Currently production from its overseas gold assets accounts for 20 percent of the company's total output, while profit generated from the gold mines accounts for 10 percent.
Profits in mining industry have been declining since 2012 due to a sharp fall in the prices of mining products such as coal, iron ore and copper due to oversupply.
That decline has expanded from 17 percent in 2013 to 57 percent during the period from January to August this year, official data from the National Bureau of Statistics showed.
"Prices of mining products will fluctuate at the current level for the next three to five years," he said. However, experts said the tough times are not that bad, as it can be an opportunity for an industrial consolidation and for strategic, profitable acquisitions.
Keith N. Spence, president of Global Mining Capital Corp, which is engaged in private equity investments and M&As in the mining sector, said that it is a tough period for the industry due to bankruptcies of companies and unemployment of miners.
Zijin's gross profit margin has been about 40 percent in recent years, due to its strategic planning, Chen said. The company, which is China's second-largest copper producer and a major zinc producer, has been active in overseas investment since 2005.

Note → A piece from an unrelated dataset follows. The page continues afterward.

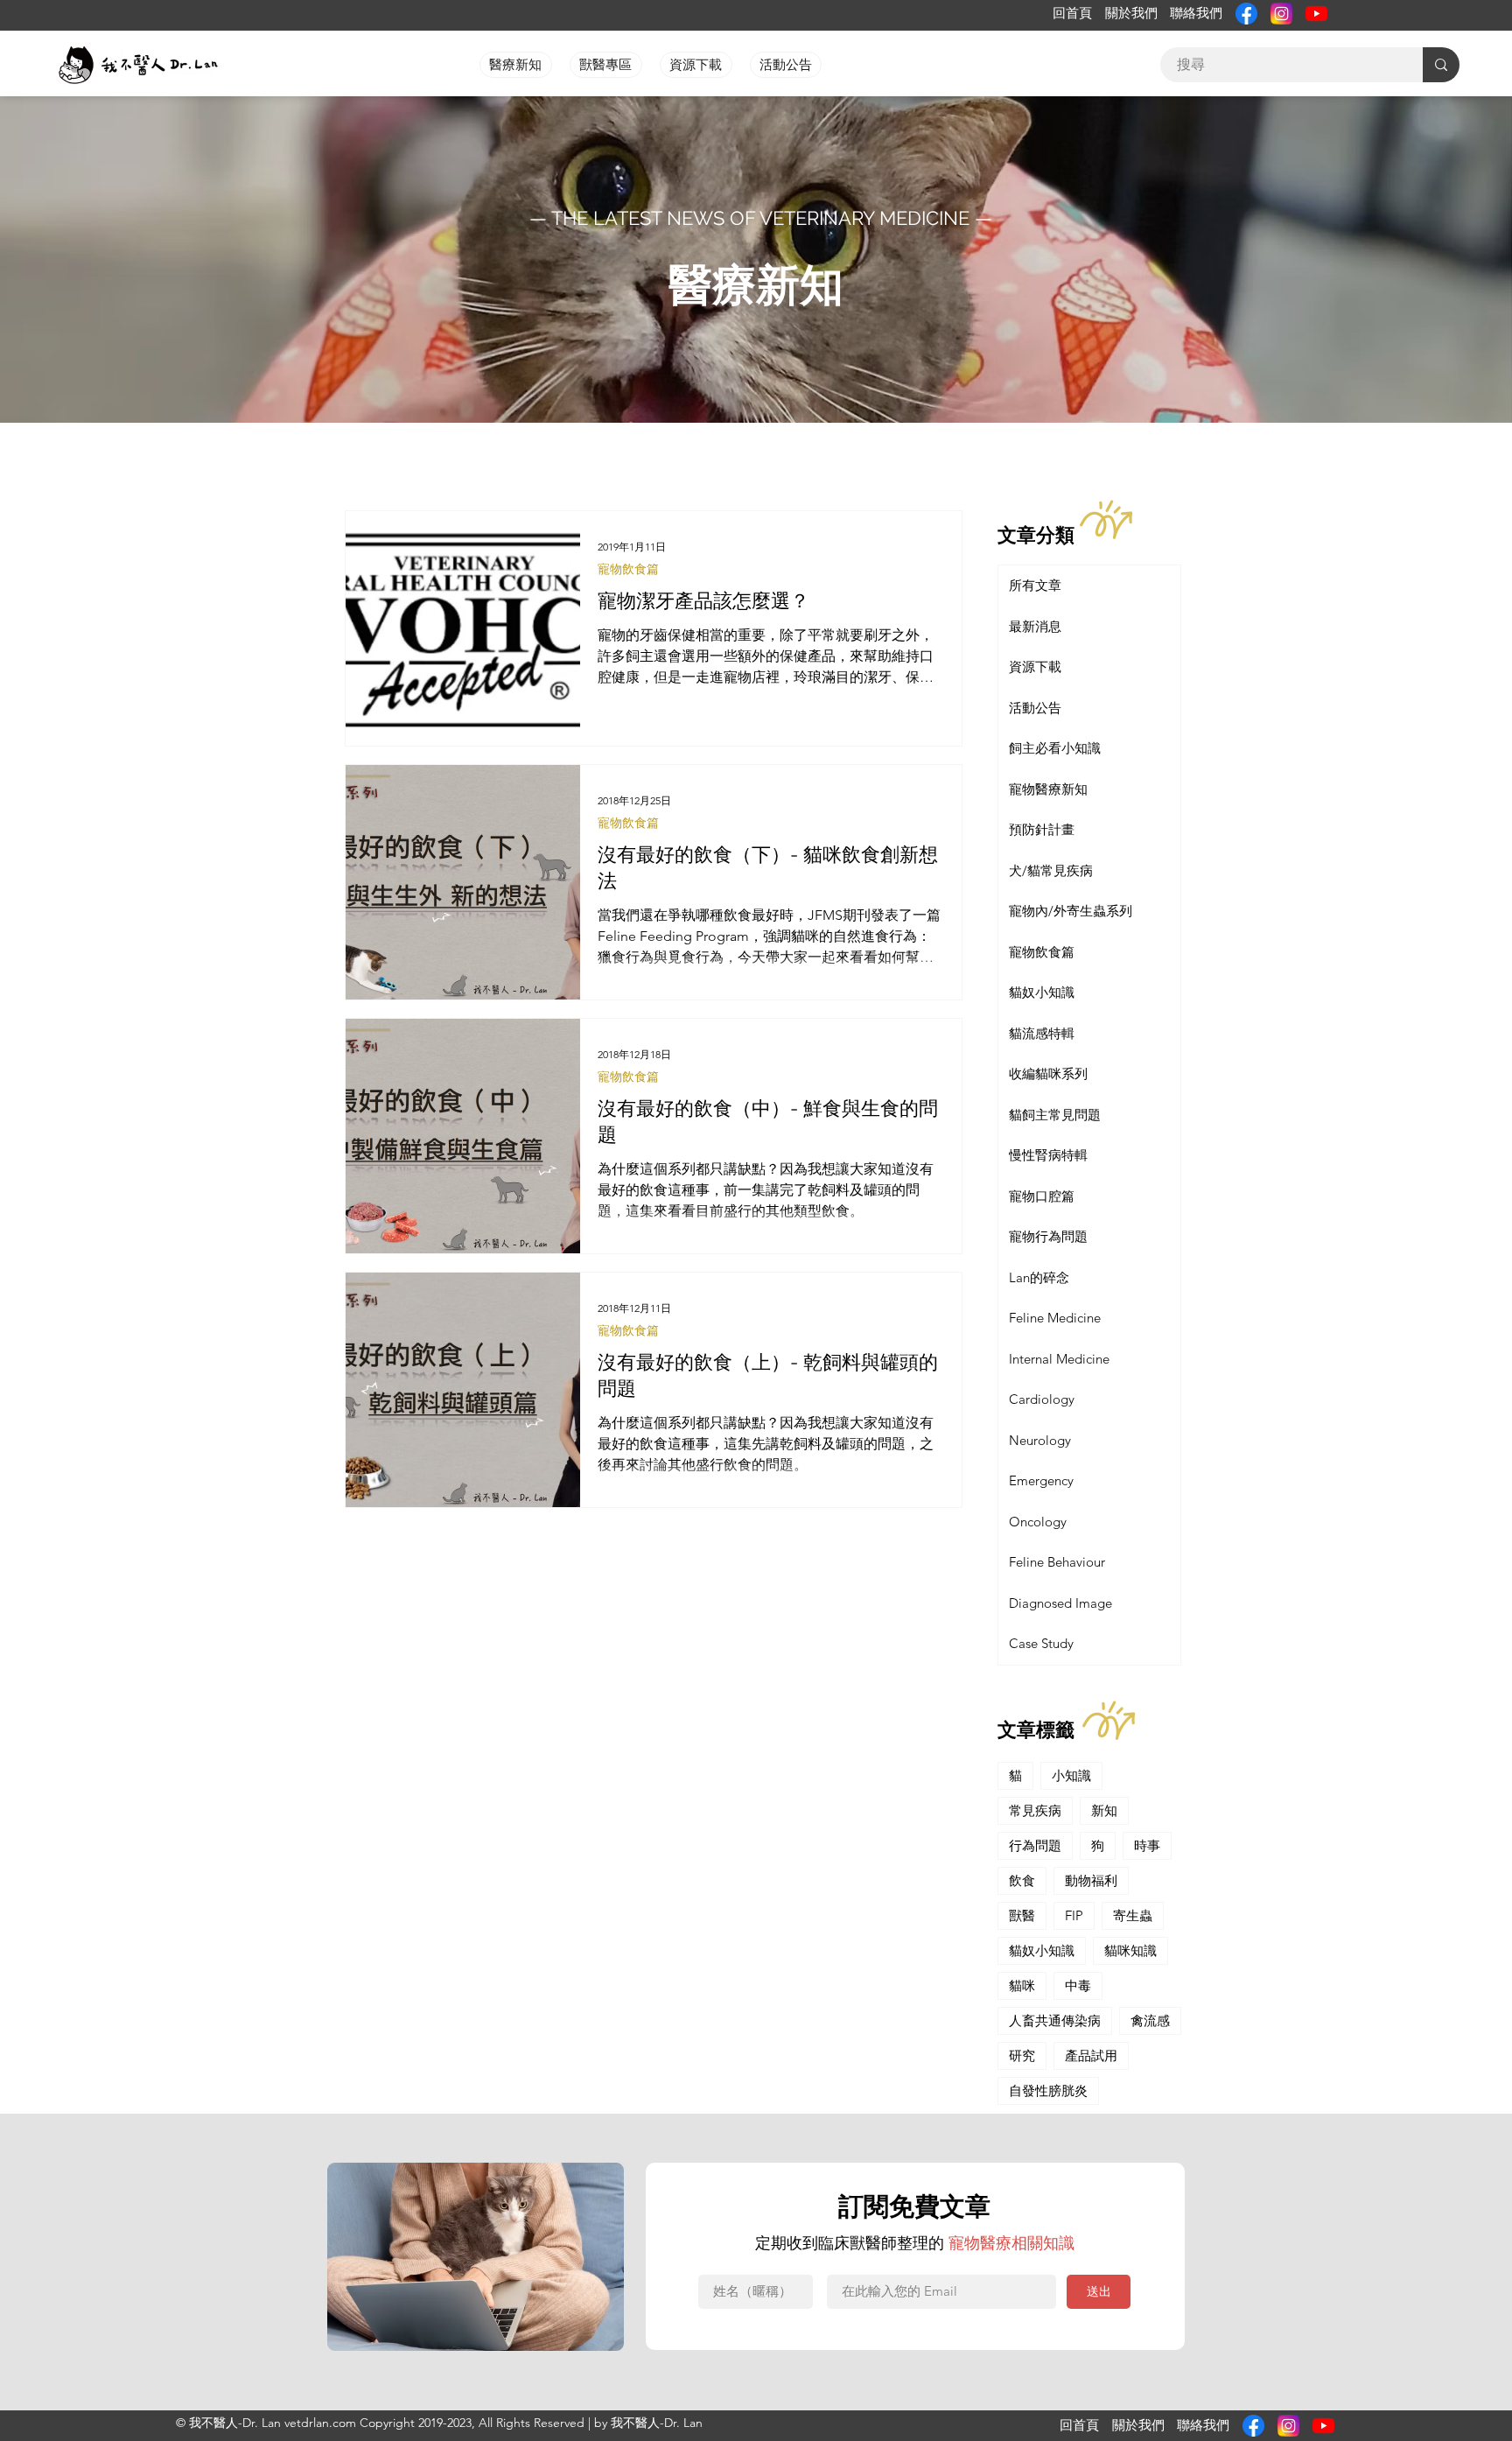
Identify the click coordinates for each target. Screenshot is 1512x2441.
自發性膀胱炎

In August, it completed an investment about 1.8 billion yuan ($283 million) to acquire a 50 percent stake in a Papua New Guinea gold mine, owned by Toronto-based Barrick Gold Corp, which is expected to generate 15 to 16 metric tons of gold per year.
In May, the company unveiled two acquisitions for more than $700 million, one in Papua New Guinea and one in the Democratic Republic of Congo. It controls or has interests in existing mines in Australia, Russia, Tajikistan and Kyrgyzstan.